Customers may wish to consider the following actions:

  1. Visit the dedicated Equifax website: Equifax has established www.equifaxsecurity2017.com to help consumers determine if their information has been potentially impacted. The website also provides additional steps consumers can take to protect their personal information.

  2. Consider purchasing ID Theft services: Consider signing up for credit file monitoring and identity theft protection through a trusted party. Learn More about how to protect yourself against Identify Theft. 

  3. Look out for suspicious emails:  Avoid clicking links or downloading attachments from suspicious emails that claim to be updates from Equifax or connected to the breach. Equifax has taken steps to notify consumers, who will receive a written notice in the mail directly from Equifax if they were impacted. Fraudsters have already established a number of bogus websites that use a variation of the www.equifaxsecurity2017.com spelling to lure unsuspecting consumers into divulging additional personal information.

  4. Sign up for fraud alerts: Consider signing up for fraud alerts at all three credit reporting agencies: Equifax, Experian and TransUnion.

  5. Freeze your credit: You can set up security freezes at Equifax, Experian, and TransUnion to ensure your credit files are only available to companies with which you currently have a relationship. Freezing your credit prevents identity thieves from applying for loans or credit cards with your credit information. When the time comes for you to apply for new credit, you can temporarily unlock each frozen credit file.

  6. Change your passwords: Passwords can be compromised during security attacks. To be safe, consider changing your passwords on all accounts and avoid repeating the same password for different logins. Citadel recommends making passwords as unique and complex as possible.

What is Citadel doing to protect me?


Citadel takes information security very seriously and we strive to ensure confidential information in our possession is protected from unauthorized access and/or use.  We are constantly evaluating the strength of our existing control and security environments to protect this information.  The credit union maintains a number of external relationships to ensure we are aware of current and emerging threats to data security as well as enlisting the services of industry experts to assist us with strengthening our defenses.  
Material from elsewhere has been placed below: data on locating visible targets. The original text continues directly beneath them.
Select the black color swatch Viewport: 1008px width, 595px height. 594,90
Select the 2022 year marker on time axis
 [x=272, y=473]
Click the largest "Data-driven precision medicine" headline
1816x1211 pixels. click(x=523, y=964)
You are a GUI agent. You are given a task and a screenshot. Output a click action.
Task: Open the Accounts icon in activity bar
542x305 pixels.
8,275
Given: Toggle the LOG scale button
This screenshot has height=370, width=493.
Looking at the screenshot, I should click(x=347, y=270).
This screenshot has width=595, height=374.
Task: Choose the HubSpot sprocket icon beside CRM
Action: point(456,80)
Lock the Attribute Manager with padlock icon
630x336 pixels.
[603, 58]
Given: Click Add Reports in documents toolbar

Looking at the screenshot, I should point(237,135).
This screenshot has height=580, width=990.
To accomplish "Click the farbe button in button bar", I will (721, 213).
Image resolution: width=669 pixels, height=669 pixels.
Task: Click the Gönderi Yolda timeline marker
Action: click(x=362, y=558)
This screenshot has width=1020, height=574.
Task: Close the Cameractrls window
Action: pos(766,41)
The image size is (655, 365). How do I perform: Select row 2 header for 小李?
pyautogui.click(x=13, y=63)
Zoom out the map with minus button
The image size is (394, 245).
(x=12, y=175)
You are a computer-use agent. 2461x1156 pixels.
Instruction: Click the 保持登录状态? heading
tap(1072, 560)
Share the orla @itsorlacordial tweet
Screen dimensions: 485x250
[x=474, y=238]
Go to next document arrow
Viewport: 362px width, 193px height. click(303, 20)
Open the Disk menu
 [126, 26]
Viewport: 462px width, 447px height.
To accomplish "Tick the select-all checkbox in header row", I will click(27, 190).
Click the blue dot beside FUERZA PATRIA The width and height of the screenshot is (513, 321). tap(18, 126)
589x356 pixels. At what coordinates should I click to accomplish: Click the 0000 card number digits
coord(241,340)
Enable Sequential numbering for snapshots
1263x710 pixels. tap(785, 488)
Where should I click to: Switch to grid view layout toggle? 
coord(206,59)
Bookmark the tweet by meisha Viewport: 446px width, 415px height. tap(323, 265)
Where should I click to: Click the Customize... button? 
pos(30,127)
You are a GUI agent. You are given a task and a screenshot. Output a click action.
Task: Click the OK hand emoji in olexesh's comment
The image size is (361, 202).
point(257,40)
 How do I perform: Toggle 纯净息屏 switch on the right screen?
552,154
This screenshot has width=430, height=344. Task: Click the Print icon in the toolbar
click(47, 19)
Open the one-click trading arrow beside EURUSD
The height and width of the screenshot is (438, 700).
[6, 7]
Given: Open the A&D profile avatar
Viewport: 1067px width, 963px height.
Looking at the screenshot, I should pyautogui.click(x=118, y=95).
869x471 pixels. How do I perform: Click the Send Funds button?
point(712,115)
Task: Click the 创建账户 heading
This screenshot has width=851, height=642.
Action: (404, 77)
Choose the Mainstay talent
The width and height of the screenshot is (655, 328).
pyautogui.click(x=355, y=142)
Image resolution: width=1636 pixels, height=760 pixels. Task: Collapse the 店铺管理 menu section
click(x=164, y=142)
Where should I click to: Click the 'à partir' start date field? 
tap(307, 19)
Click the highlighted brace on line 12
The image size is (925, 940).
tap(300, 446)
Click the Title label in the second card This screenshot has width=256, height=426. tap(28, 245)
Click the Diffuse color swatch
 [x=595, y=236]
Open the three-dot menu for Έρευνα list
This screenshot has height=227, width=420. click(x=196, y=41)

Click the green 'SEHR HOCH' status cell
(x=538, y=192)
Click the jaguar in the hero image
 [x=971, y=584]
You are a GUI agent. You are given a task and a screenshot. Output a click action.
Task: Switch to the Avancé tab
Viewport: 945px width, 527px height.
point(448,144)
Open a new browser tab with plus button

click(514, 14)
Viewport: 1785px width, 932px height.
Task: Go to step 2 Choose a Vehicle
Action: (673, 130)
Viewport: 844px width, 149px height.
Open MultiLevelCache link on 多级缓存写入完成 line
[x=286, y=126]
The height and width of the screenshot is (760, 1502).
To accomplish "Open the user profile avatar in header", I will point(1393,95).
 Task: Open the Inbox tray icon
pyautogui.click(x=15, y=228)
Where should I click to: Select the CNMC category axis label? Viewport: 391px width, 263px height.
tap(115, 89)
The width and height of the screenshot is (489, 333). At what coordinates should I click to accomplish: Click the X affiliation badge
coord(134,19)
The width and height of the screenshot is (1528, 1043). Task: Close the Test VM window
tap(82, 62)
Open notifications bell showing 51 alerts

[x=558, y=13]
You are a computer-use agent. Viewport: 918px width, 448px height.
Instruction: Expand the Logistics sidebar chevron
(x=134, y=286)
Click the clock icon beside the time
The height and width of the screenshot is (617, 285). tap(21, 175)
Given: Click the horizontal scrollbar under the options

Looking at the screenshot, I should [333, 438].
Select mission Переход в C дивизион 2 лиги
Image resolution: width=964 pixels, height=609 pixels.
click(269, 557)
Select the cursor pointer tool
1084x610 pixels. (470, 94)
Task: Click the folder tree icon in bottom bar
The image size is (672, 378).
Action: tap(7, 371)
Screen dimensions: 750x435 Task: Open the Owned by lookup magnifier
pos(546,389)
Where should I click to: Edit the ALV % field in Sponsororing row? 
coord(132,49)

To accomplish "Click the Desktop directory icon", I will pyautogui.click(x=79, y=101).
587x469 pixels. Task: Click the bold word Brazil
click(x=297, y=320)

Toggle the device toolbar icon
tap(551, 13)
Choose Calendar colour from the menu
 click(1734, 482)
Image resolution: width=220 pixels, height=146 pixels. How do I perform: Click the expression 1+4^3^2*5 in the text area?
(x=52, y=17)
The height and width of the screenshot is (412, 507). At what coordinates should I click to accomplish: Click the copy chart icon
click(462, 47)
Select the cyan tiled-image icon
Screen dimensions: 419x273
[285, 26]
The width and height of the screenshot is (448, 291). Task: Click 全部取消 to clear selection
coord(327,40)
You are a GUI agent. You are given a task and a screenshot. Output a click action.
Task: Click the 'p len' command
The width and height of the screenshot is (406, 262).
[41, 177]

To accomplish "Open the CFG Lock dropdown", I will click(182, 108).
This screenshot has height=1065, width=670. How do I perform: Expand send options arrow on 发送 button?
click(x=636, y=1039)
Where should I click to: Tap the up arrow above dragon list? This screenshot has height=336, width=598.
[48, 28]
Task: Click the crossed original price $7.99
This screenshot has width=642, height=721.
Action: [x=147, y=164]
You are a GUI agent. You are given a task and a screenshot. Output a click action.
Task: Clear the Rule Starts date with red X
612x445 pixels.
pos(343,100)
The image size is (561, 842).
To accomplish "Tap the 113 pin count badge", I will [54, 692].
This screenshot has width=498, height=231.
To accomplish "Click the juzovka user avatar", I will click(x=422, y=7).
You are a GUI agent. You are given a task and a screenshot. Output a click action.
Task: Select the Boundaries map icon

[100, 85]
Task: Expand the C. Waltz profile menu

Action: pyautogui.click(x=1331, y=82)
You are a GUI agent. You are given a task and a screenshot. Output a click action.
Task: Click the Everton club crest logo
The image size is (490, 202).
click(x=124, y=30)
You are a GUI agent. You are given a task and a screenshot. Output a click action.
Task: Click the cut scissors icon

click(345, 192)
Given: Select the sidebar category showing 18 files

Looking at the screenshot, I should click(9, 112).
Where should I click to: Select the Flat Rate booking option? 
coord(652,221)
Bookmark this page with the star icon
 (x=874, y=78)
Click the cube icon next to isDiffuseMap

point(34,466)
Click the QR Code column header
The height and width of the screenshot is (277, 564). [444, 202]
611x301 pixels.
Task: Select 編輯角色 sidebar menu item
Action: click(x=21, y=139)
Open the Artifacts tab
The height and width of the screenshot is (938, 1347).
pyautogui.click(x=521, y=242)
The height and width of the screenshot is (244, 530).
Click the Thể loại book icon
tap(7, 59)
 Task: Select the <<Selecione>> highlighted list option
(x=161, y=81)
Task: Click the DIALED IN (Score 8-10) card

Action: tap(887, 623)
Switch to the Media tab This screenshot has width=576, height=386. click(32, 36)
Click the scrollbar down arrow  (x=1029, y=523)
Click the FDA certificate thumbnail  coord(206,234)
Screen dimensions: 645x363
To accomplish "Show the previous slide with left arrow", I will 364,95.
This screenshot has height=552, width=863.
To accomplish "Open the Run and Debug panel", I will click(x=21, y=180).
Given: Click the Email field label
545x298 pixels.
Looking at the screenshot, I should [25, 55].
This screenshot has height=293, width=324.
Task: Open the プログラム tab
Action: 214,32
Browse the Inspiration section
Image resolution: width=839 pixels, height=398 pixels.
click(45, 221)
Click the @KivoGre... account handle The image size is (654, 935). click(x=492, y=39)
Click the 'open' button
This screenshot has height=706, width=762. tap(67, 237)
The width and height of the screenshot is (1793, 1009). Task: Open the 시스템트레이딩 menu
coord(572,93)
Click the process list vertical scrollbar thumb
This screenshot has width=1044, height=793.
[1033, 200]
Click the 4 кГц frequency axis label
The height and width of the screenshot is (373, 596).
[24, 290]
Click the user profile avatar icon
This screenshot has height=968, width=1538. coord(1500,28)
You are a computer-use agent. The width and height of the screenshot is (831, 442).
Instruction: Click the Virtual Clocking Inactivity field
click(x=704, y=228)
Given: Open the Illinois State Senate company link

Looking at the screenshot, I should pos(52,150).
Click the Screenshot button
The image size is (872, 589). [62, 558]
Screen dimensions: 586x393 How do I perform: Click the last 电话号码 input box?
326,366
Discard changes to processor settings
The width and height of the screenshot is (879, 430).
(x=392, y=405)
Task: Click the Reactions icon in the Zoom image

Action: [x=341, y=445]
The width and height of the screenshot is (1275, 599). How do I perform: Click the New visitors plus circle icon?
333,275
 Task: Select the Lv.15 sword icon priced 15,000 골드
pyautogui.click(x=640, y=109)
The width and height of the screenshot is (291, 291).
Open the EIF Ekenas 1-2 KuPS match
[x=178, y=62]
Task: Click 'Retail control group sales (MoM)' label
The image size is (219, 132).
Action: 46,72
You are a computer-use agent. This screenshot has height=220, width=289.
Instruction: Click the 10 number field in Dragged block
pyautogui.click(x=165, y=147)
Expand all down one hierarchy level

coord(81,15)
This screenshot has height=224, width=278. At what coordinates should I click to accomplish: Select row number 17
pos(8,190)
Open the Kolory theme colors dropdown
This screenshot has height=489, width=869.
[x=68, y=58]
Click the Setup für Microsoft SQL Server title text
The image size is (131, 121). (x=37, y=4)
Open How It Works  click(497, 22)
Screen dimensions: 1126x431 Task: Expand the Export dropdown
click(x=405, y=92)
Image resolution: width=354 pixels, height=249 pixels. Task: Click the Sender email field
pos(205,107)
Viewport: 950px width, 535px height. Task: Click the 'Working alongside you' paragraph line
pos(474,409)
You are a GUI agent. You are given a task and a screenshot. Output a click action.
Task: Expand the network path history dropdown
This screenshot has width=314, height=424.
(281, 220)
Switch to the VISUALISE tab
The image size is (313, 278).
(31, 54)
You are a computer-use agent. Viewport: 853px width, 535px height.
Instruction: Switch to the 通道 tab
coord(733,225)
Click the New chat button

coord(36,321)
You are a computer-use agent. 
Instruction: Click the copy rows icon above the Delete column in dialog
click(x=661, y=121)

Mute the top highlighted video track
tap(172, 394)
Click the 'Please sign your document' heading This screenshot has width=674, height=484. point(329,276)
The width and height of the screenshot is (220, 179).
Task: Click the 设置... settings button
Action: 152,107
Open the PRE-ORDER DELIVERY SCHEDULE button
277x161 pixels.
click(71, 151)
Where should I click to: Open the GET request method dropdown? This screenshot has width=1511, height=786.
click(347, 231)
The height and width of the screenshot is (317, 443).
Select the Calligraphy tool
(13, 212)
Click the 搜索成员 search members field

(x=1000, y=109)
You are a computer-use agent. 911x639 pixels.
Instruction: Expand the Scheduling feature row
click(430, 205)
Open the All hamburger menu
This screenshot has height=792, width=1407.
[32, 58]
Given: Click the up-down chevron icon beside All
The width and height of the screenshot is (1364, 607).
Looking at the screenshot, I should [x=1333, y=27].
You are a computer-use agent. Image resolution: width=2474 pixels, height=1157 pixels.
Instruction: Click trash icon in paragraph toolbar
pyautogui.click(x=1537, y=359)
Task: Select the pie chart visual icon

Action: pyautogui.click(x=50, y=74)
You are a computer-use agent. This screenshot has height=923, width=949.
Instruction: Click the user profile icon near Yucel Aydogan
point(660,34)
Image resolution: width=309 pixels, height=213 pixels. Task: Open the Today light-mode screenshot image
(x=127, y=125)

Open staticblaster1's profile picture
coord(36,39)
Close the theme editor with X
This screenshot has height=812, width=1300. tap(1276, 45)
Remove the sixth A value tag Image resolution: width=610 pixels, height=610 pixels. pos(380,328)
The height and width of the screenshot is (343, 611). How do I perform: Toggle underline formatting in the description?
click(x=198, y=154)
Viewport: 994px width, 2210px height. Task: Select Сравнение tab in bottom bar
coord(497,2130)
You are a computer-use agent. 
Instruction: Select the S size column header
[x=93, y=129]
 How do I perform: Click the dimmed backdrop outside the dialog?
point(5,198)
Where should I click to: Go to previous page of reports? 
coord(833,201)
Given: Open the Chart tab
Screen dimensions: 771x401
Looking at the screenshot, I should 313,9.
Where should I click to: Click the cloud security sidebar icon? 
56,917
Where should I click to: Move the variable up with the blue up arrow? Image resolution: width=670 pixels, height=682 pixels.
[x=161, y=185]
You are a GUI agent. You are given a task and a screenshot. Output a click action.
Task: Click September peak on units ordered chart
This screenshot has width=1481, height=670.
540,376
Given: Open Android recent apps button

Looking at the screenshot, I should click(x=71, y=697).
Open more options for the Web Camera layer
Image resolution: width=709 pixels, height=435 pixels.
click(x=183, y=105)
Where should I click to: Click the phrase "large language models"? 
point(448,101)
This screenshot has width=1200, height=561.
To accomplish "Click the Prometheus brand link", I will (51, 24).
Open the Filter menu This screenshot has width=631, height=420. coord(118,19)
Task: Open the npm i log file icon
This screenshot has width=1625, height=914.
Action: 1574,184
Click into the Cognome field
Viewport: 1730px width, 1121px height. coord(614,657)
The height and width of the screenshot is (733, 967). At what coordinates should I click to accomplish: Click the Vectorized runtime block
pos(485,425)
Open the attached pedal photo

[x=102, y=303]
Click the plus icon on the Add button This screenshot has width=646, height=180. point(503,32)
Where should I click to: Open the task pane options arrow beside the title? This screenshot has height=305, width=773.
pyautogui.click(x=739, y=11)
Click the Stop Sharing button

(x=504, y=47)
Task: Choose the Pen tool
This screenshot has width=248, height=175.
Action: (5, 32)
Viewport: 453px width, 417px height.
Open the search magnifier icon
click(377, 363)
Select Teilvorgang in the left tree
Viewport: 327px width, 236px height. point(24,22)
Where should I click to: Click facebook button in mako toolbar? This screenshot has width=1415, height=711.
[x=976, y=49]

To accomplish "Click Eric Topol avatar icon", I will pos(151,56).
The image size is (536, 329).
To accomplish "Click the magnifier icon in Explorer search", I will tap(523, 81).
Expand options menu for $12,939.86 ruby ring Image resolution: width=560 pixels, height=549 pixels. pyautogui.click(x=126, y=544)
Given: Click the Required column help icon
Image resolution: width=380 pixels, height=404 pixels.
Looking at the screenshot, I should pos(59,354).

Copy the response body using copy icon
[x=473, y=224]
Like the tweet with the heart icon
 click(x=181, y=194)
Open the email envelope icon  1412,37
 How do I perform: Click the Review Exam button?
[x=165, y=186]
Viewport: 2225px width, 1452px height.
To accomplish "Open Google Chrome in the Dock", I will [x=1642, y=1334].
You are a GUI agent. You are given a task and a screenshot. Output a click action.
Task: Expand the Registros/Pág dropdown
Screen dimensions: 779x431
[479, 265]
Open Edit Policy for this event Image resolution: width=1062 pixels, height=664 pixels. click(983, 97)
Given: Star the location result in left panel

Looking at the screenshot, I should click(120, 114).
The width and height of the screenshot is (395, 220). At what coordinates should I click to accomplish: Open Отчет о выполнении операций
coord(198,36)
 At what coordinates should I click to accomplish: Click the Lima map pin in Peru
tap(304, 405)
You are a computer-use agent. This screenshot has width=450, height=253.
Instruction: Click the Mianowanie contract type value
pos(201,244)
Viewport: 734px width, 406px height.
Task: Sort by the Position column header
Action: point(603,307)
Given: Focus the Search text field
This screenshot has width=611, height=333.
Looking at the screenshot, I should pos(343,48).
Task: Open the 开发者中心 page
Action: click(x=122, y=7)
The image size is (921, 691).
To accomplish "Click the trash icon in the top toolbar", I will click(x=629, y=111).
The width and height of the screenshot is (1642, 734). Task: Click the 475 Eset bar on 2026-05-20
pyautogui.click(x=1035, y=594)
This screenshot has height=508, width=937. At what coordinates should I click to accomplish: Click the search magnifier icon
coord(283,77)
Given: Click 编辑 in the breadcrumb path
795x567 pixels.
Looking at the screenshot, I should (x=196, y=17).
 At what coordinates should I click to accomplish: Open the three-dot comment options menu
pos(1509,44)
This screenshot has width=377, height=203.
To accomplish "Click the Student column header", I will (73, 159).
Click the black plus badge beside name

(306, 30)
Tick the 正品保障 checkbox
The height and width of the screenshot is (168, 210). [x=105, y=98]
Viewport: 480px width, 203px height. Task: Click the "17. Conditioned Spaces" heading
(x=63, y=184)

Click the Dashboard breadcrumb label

Citadel will be offering a robust ID Theft product during the next few weeks that will help you monitor your credit records as well as help remediate situations where your identity is stolen.

What types of alerts or security does Citadel offer?


Customers can sign up to receive card fraud alerts through Citadel’s Online & Mobile Banking. To do this, log in to your online banking account, and select ‘Services’ on the left hand side.  Choose ‘Card Fraud Alerts’ from the drop down and simply follow the prompts. To complete the process you will need your mobile phone number and the credit or debit card number for which you wish to receive alerts.

Citadel also offers account alerts through Online & Mobile Banking.  We will be enhancing the current account eAlerts over the next few months.

Should I get a new card number or close my credit card or account?

Unless you have experienced fraud on your card or account, there is no need to close anything. 

If fraud occurs on your Citadel card or bank account, you are not financially responsible. You can initiate a ‘Fraud Report’ with Citadel, and we will begin the process of researching the fraud and restoring your account.